- [Problem statement]: Copy the entries word for word, from the first line of the entries through the line that contains "This screenshot has height=1428, width=1960.", with both of those lines included.

- [Records for locating displayed items]:
★ ★ ★ ★ ★

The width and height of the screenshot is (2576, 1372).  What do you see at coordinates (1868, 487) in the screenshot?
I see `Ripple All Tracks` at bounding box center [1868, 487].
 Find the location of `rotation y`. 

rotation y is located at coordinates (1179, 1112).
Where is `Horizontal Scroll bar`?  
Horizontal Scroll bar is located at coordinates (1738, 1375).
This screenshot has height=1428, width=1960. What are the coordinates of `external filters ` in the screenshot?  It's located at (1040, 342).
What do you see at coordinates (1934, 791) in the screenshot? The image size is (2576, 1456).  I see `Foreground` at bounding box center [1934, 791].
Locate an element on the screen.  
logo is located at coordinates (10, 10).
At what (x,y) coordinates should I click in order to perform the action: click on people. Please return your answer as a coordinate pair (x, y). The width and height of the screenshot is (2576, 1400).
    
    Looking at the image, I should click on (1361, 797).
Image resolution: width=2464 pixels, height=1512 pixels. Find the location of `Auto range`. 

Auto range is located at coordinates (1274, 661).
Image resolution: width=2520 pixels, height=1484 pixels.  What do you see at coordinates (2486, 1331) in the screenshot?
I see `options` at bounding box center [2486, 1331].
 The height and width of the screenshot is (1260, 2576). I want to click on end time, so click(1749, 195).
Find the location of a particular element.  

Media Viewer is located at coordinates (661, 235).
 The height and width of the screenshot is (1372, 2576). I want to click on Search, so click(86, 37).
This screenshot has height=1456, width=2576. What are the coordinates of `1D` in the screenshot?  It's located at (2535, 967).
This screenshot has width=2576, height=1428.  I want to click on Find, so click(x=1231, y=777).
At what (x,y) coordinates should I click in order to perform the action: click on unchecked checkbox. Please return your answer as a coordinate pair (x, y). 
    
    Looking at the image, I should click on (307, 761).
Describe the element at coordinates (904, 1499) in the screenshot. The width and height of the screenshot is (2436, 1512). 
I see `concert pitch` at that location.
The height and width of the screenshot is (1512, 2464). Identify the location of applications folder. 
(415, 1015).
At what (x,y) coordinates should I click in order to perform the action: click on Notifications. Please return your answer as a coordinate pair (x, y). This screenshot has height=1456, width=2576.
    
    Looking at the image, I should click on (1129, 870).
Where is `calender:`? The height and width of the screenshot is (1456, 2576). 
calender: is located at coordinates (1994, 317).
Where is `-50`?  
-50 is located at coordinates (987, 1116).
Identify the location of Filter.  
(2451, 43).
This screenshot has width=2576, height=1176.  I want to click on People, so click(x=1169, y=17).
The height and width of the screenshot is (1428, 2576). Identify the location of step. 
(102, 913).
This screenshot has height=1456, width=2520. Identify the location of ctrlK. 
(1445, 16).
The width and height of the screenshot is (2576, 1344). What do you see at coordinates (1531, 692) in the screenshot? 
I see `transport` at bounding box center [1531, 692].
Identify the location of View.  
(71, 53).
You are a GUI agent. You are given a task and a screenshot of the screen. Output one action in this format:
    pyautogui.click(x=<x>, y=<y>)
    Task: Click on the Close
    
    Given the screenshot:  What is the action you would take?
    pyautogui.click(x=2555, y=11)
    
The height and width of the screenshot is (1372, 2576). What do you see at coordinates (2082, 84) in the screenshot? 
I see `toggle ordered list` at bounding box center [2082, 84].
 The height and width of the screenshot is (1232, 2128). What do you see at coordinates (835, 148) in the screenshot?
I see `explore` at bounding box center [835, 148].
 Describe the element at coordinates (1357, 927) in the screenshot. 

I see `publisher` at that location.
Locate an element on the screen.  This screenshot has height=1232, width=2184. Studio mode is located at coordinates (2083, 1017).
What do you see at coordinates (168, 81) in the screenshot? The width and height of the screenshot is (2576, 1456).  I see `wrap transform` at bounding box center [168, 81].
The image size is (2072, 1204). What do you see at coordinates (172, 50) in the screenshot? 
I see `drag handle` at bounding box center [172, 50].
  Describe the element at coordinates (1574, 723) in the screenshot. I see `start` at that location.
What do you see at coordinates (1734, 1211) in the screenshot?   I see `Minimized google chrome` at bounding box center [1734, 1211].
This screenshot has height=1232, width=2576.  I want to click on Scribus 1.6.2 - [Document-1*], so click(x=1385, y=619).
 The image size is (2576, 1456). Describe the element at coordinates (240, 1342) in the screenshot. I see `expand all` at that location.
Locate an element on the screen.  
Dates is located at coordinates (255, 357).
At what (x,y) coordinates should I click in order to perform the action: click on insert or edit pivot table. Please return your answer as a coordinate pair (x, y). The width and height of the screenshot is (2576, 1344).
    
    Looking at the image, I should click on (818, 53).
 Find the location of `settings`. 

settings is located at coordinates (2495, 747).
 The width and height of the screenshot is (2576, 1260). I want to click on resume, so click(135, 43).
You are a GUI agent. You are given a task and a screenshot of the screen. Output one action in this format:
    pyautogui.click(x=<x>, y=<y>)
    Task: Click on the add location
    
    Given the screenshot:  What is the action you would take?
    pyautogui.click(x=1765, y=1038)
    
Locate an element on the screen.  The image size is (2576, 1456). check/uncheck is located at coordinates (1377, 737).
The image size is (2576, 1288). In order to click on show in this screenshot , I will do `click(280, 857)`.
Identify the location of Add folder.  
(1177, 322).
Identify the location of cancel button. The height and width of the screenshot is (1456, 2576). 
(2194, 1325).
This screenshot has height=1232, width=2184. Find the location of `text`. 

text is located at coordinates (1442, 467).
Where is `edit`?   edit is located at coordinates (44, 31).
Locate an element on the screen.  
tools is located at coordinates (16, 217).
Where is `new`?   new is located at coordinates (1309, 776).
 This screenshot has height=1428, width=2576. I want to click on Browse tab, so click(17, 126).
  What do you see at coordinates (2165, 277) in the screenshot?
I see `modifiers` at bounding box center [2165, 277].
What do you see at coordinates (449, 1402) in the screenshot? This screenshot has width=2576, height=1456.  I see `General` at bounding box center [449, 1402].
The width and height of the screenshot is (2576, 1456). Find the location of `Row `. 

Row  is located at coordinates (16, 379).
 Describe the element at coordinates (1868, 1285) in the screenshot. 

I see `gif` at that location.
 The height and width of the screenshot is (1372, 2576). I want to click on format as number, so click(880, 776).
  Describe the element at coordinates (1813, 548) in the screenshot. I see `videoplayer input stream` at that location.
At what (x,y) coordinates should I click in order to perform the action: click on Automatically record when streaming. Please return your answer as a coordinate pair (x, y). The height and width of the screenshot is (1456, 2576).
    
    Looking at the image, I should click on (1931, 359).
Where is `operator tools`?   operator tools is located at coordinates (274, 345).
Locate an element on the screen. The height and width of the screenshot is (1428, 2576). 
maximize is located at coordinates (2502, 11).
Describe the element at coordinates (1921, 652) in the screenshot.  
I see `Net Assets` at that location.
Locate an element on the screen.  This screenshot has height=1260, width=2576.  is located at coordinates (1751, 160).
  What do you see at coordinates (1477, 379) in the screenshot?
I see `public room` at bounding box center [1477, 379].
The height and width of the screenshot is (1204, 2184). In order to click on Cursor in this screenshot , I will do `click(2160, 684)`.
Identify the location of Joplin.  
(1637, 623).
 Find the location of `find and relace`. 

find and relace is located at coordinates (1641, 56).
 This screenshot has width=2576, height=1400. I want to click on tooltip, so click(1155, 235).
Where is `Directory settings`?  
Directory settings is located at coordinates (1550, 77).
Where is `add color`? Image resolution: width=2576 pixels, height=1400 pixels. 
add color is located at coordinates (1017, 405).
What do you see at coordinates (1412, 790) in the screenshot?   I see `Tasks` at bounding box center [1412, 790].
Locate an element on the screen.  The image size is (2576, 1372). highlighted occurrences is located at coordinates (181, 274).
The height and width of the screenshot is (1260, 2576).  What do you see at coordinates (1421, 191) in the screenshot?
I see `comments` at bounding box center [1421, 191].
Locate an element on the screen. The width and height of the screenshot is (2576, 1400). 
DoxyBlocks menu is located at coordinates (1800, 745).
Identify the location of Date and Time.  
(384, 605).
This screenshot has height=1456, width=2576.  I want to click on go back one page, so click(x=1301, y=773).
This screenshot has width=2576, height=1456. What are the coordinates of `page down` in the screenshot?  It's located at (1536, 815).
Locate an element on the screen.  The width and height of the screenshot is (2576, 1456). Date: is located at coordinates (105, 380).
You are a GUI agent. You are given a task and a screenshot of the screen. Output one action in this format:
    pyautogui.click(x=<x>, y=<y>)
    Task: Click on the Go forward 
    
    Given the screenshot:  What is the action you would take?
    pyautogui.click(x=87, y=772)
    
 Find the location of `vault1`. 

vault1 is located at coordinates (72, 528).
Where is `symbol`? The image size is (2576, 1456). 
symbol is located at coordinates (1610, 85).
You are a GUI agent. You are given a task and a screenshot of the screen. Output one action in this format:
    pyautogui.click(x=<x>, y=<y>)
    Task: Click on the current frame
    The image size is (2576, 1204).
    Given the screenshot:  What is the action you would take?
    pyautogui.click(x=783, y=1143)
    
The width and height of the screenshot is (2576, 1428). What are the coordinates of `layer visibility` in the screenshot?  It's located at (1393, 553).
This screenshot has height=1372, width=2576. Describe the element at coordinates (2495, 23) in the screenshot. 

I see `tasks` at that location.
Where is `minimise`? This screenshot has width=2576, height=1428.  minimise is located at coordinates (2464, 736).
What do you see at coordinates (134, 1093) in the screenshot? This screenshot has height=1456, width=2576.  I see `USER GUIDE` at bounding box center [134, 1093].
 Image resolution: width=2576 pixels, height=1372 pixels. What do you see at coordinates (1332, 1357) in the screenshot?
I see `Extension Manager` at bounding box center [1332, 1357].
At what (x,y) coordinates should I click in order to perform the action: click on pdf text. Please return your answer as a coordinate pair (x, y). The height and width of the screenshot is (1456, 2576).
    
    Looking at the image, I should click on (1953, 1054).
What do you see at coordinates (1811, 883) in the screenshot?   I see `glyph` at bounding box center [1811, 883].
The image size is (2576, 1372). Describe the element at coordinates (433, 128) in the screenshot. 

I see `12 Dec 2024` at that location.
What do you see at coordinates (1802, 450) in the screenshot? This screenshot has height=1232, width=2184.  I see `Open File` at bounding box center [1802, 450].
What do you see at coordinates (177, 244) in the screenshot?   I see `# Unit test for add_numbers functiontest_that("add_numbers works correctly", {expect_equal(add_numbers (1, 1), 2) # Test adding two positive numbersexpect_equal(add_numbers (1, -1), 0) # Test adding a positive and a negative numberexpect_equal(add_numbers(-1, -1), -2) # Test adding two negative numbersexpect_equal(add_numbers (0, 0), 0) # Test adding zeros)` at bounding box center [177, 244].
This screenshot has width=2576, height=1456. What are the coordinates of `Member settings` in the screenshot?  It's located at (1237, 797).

★ ★ ★ ★ ★

- [Written answer]:
The width and height of the screenshot is (2576, 1372).  What do you see at coordinates (1868, 487) in the screenshot?
I see `Ripple All Tracks` at bounding box center [1868, 487].
 Find the location of `rotation y`. 

rotation y is located at coordinates (1179, 1112).
Where is `Horizontal Scroll bar`?  
Horizontal Scroll bar is located at coordinates (1738, 1375).
This screenshot has height=1428, width=1960. What are the coordinates of `external filters ` in the screenshot?  It's located at (1040, 342).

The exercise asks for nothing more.